**WHAT TO WORK ON:** Output the data below line for line, exactly, up to and including the line where "Flowers Petals (42, 396)" appears.

[[ INFORMATION SHOWN open ]]

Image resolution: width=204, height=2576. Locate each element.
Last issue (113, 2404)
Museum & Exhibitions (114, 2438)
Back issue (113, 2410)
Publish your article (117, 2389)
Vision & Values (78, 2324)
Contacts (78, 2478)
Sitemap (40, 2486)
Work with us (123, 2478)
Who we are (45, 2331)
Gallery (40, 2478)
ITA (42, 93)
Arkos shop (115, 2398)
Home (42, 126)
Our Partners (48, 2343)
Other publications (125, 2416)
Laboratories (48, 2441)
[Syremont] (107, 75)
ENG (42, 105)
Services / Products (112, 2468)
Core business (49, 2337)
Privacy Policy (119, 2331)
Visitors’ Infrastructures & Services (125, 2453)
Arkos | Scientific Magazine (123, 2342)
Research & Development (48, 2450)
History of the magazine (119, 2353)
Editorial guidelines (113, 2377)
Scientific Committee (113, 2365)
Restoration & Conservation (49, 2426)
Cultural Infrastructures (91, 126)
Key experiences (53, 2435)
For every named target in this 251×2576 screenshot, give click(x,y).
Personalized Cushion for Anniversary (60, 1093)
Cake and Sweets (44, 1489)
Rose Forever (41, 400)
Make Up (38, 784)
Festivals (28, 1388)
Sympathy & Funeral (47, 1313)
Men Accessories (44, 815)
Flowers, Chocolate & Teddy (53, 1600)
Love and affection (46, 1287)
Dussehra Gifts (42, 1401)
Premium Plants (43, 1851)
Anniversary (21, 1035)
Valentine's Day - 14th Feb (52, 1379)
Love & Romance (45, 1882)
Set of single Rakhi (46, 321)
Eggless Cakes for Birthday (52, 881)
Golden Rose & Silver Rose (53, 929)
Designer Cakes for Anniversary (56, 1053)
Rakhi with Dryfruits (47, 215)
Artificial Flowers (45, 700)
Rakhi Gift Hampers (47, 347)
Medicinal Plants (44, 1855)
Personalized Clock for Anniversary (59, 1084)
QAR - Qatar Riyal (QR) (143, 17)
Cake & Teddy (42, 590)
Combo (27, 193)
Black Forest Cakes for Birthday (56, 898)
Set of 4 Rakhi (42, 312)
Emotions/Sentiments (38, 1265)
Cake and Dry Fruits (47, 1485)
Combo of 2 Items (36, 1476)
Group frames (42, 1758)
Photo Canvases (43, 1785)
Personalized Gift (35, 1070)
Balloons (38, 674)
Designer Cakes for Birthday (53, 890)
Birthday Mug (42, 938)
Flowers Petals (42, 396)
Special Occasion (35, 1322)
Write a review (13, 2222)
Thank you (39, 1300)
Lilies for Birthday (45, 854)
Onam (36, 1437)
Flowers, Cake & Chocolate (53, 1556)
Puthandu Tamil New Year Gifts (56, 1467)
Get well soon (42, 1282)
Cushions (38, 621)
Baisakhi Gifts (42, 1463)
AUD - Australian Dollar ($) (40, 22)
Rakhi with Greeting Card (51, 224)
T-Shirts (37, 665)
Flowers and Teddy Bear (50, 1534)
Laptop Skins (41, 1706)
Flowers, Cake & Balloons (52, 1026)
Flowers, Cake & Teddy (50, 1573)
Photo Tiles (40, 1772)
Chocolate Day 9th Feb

[[ INFORMATION SHOWN closed ]]

**OUTPUT FOR THIS EXERCISE:**
Image resolution: width=204, height=2576. Locate each element.
Last issue (113, 2404)
Museum & Exhibitions (114, 2438)
Back issue (113, 2410)
Publish your article (117, 2389)
Vision & Values (78, 2324)
Contacts (78, 2478)
Sitemap (40, 2486)
Work with us (123, 2478)
Who we are (45, 2331)
Gallery (40, 2478)
ITA (42, 93)
Arkos shop (115, 2398)
Home (42, 126)
Our Partners (48, 2343)
Other publications (125, 2416)
Laboratories (48, 2441)
[Syremont] (107, 75)
ENG (42, 105)
Services / Products (112, 2468)
Core business (49, 2337)
Privacy Policy (119, 2331)
Visitors’ Infrastructures & Services (125, 2453)
Arkos | Scientific Magazine (123, 2342)
Research & Development (48, 2450)
History of the magazine (119, 2353)
Editorial guidelines (113, 2377)
Scientific Committee (113, 2365)
Restoration & Conservation (49, 2426)
Cultural Infrastructures (91, 126)
Key experiences (53, 2435)
For every named target in this 251×2576 screenshot, give click(x,y).
Personalized Cushion for Anniversary (60, 1093)
Cake and Sweets (44, 1489)
Rose Forever (41, 400)
Make Up (38, 784)
Festivals (28, 1388)
Sympathy & Funeral (47, 1313)
Men Accessories (44, 815)
Flowers, Chocolate & Teddy (53, 1600)
Love and affection (46, 1287)
Dussehra Gifts (42, 1401)
Premium Plants (43, 1851)
Anniversary (21, 1035)
Valentine's Day - 14th Feb (52, 1379)
Love & Romance (45, 1882)
Set of single Rakhi (46, 321)
Eggless Cakes for Birthday (52, 881)
Golden Rose & Silver Rose (53, 929)
Designer Cakes for Anniversary (56, 1053)
Rakhi with Dryfruits (47, 215)
Artificial Flowers (45, 700)
Rakhi Gift Hampers (47, 347)
Medicinal Plants (44, 1855)
Personalized Clock for Anniversary (59, 1084)
QAR - Qatar Riyal (QR) (143, 17)
Cake & Teddy (42, 590)
Combo (27, 193)
Black Forest Cakes for Birthday (56, 898)
Set of 4 Rakhi (42, 312)
Emotions/Sentiments (38, 1265)
Cake and Dry Fruits (47, 1485)
Combo of 2 Items (36, 1476)
Group frames (42, 1758)
Photo Canvases (43, 1785)
Personalized Gift (35, 1070)
Balloons (38, 674)
Designer Cakes for Birthday (53, 890)
Birthday Mug (42, 938)
Flowers Petals (42, 396)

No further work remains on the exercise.